Conjugative plasmids drive genetic diversity and evolution in microbial populations. Despite their prevalence, plasmids can impose long-term fitness costs on their hosts, altering population structure, growth dynamics, and evolutionary outcomes. In addition to long-term fitness costs, acquiring a new plasmid introduces an immediate, short-term perturbation to the cell. However, due to the transient nature of this plasmid acquisition cost, a quantitative understanding of its physiological manifestations, overall magnitudes, and population-level implications, remains unclear.
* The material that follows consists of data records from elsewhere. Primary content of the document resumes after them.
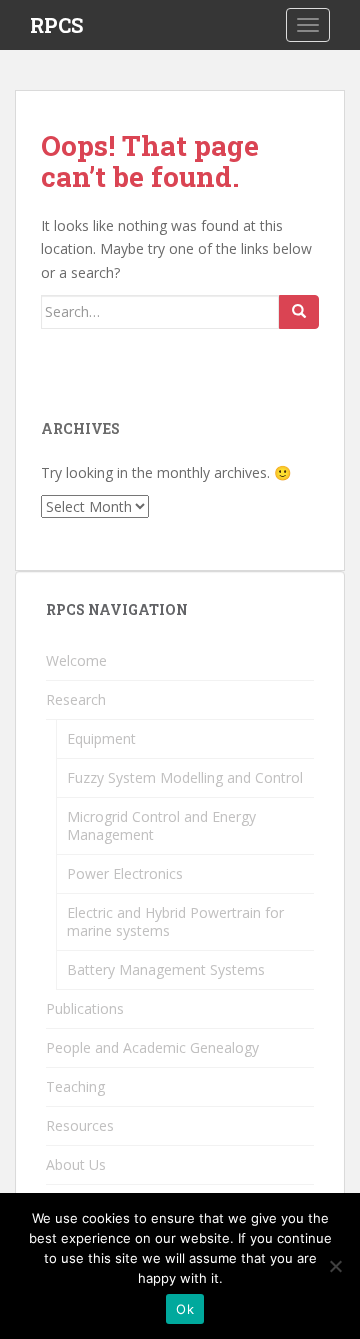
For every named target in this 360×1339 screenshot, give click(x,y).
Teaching (75, 1086)
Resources (80, 1125)
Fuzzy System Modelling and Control (185, 777)
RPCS (56, 25)
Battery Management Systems (166, 969)
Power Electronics (125, 873)
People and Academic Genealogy (152, 1047)
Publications (85, 1008)
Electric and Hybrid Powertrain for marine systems (175, 921)
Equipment (101, 738)
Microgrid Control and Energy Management (161, 825)
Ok (185, 1309)
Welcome (76, 660)
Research (76, 699)
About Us (76, 1164)
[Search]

To address this, here we track growth of single colonies immediately following plasmid acquisition. We find that plasmid acquisition costs are primarily driven by changes in lag time, rather than growth rate, for nearly 60 conditions covering diverse plasmids, selection environments, and clinical strains/species. Surprisingly, for a costly plasmid, clones exhibiting longer lag times also achieve faster recovery growth rates, suggesting an evolutionary tradeoff. Modeling and experiments demonstrate that this tradeoff leads to counterintuitive ecological dynamics, whereby intermediate-cost plasmids outcompete both their low and high-cost counterparts. These results suggest that, unlike fitness costs, plasmid acquisition dynamics are not uniformly driven by minimizing growth disadvantages. Moreover, a lag/growth tradeoff has clear implications in predicting the ecological outcomes and intervention strategies of bacteria undergoing conjugation.